● TEXT PASSAGE:
##########
There is a reason why so many firms use FOSS products as the foundation for their proprietary tools. The flexibility and malleability of open-source software make it a perfect base for further development. Similarly, such software is unencumbered by the licensing and patenting issues that drive up transaction costs and slow innovation when attempting to build on existing proprietary tools. FOSS licenses typically assert no legal relationship between the user and the producer, making it easy for open-source software to do what the Internet already does best—transcend borders. Let’s return to zloirock, in Russia. Due to modern geopolitical affairs, it would be impossible for many US-based companies to license or pay for proprietary software he developed. Yet, all the firms listed at the start of this article continue to use core-js freely. This is only possible because core-js open-source. The lack of legal obligation or entanglement between the FOSS developer and the end user is a strength, but it is also a weakness that hampers the growth of the FOSS model.

FOSS but not Free

Almost by definition, FOSS projects are side projects for most people. Developers or enthusiasts with full-time jobs write the code for a feature they want and request a merge with the project. Corporations sometimes pay people to work on FOSS projects through awards, like Google Summer of Code. The employees of for-profit tech companies might also upstream modifications or innovations they develop while using an open-source product in their software or workflow. Corporate-backed FOSS projects hire developers using the money they charge to provide special support or additional add-ons for power users or other corporations. 8bit Solutions, developer of Bitwarden (which you should probably be using), and Red Hat, developer of Red Hat Enterprise Linux, are examples of this model. Some individuals can work on FOSS projects full-time through donations, but this is the exception rather than the norm.

Supporting people working on essential but time-consuming FOSS projects is a challenge. In an ideal world with UBI or some other system that allows us to live in a manner approaching a post-scarcity society, those who enjoy software development would find projects they like to work on and contribute to them as much or as little as they like. zloirock would still be able to make ends meet even if no one wanted to donate to him or pay for his work. However, we exist within the capitalist system where people only get the means to eat or put food on the table if their work gets recognized as productive. Similarly, there can be much psychological distress when the community that uses a FOSS project disagrees with changes and harasses the developer. There’s also the risk that the entire Internet might temporarily collapse or have significant security vulnerabilities if there is only one maintainer for a critical system and they decide to abandon a project or are just slow to make a change. So, what is the best way to ensure that FOSS projects stay FOSS while also compensating the creators and ensuring the project is well maintained? That remains to be seen.

References

Benkler, Y. (2014). Peer production, the commons, and the future of the firm. Strategic Organization, 15(2), 264–274.

Hippel, E. von. (1988). The sources of innovation. Oxford University Press.

Hippel, E. von. (2017). Free innovation. MIT Press.
##########
(Stored data)
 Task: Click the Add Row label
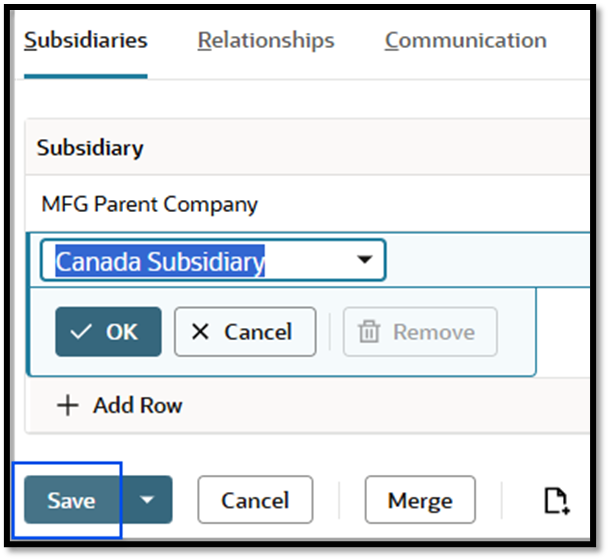138,405
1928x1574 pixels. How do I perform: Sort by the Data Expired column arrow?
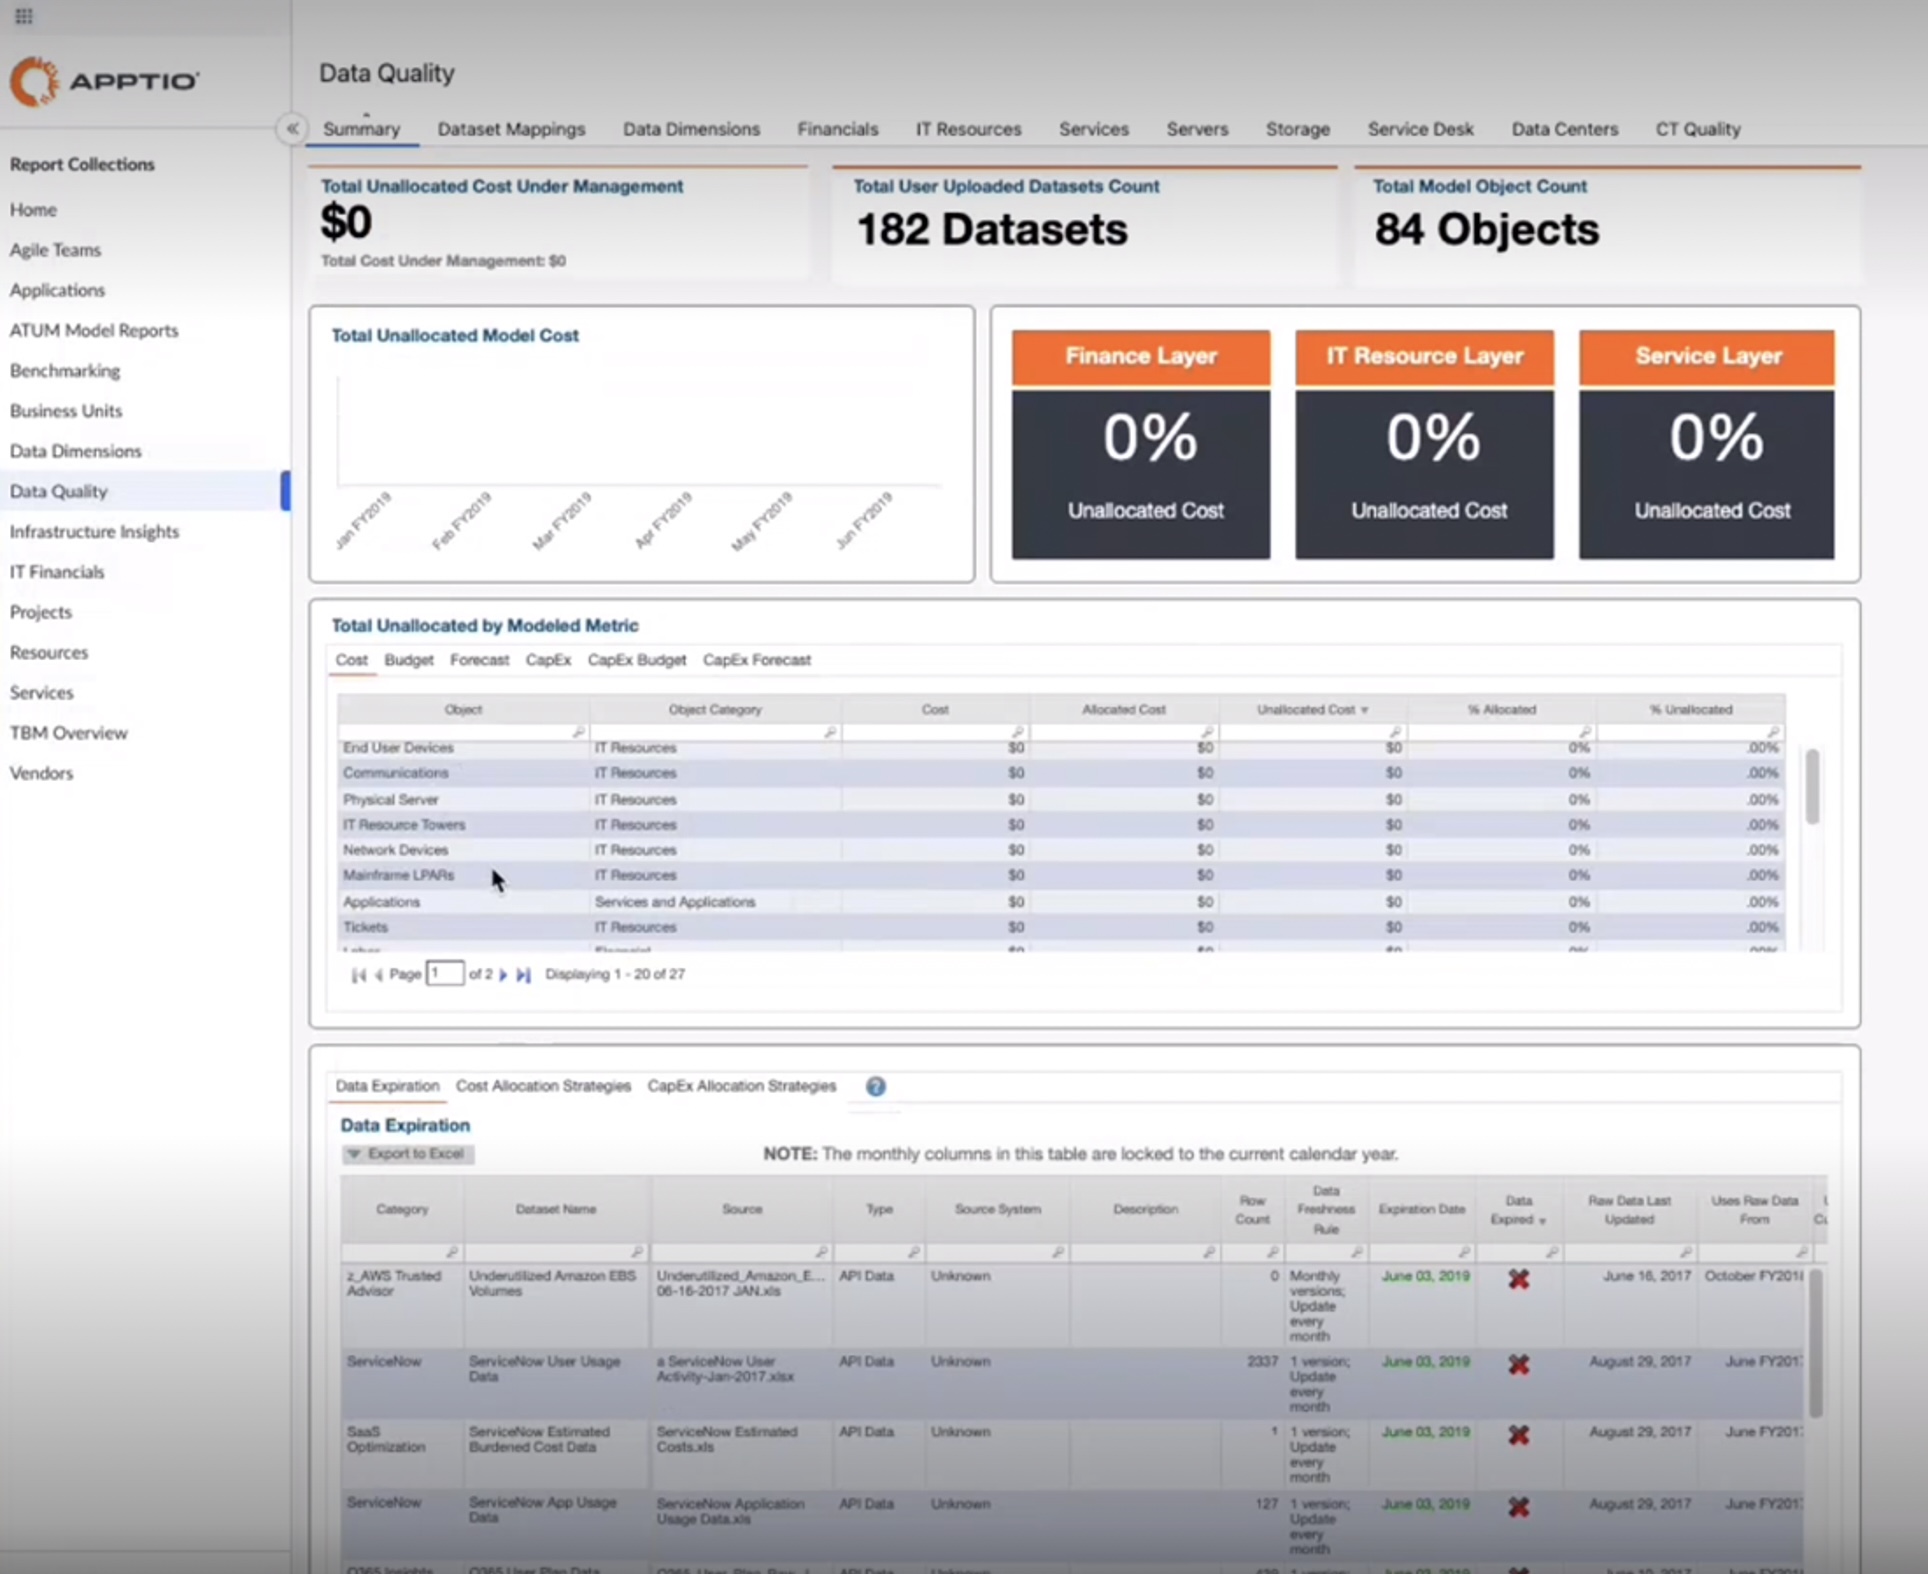pyautogui.click(x=1542, y=1221)
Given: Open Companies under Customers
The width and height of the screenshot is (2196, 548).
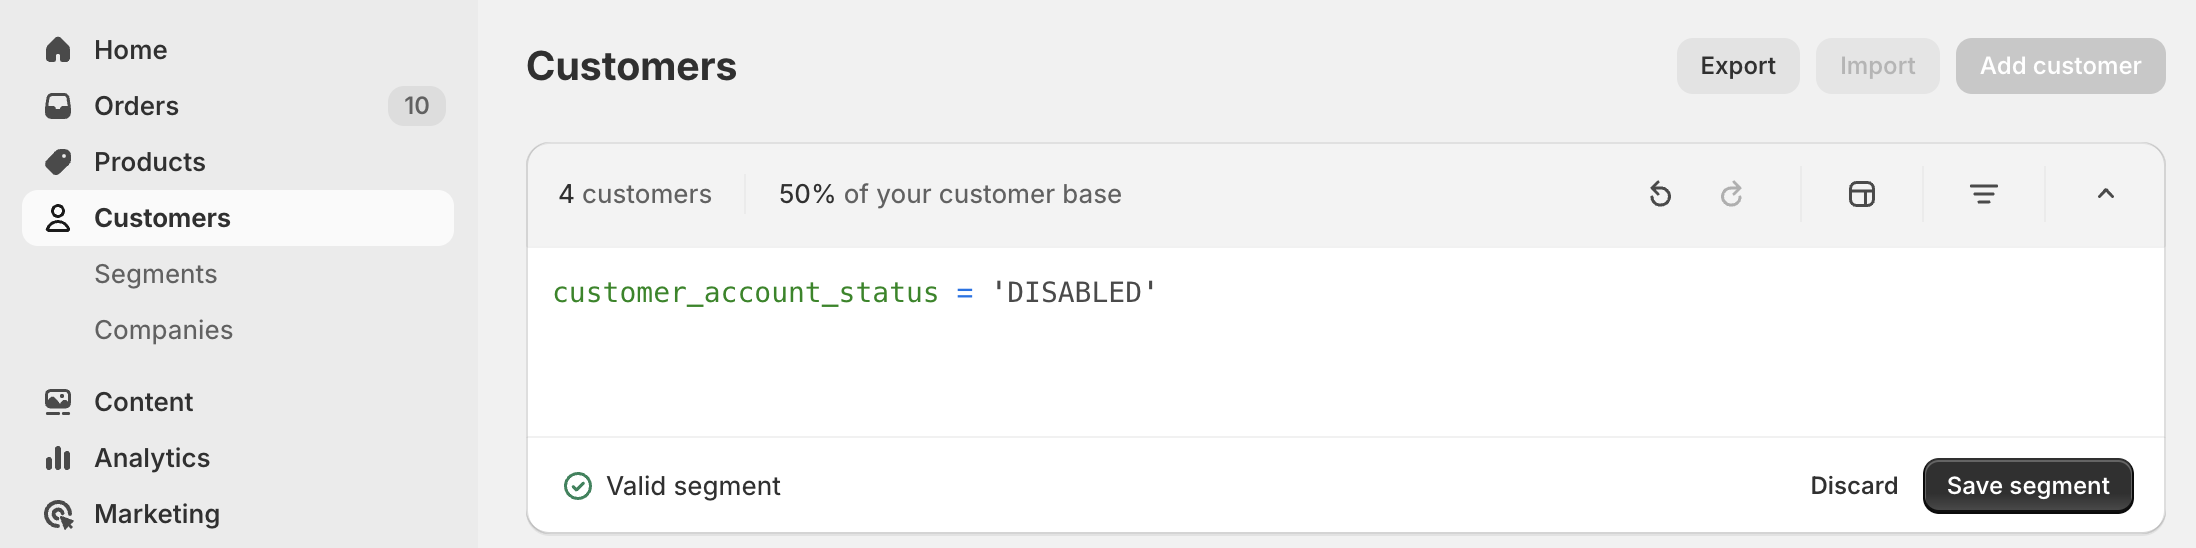Looking at the screenshot, I should pos(164,330).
##########
● COMPLETE THE FOLLOWING:
a – List the titles of all works given under the "References" heading of the FOSS article.
b – Reproduce word for word the stretch of the FOSS article from "Benkler, Y. (2014)." through "innovation. MIT Press.".
Rely on the FOSS article alone for every task.

● EXERCISE SOLUTIONS:
a –
- Peer production, the commons, and the future of the firm
- The sources of innovation
- Free innovation

b –
Benkler, Y. (2014). Peer production, the commons, and the future of the firm. Strategic Organization, 15(2), 264–274.

Hippel, E. von. (1988). The sources of innovation. Oxford University Press.

Hippel, E. von. (2017). Free innovation. MIT Press.